BEGIN Input records

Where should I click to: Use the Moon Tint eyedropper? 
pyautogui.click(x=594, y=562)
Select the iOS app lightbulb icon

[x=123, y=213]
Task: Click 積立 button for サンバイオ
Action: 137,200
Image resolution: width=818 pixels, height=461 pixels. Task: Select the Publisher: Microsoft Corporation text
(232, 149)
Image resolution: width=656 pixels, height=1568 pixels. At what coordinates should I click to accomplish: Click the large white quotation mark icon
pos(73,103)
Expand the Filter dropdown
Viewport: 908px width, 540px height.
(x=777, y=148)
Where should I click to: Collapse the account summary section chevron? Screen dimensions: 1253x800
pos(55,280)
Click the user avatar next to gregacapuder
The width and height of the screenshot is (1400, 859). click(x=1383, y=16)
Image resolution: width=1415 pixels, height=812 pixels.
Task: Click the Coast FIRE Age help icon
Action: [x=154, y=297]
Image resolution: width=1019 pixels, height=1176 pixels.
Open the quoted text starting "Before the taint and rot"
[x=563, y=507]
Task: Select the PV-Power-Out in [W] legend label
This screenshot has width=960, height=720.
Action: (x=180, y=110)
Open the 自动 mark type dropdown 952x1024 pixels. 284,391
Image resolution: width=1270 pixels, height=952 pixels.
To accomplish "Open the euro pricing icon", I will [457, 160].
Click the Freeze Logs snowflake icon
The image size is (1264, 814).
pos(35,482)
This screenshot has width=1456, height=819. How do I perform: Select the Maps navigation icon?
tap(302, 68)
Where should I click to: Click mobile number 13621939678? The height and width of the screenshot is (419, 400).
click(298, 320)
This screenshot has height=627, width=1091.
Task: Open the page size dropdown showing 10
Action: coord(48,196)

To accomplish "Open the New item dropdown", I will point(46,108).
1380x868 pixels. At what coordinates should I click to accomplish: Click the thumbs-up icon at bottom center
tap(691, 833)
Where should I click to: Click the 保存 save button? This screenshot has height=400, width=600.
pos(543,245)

END Input records

Read the entries and show each line that mentions "will".

## Solution to the problem
To accomplish "Open the euro pricing icon", I will [457, 160].
To accomplish "Open the New item dropdown", I will point(46,108).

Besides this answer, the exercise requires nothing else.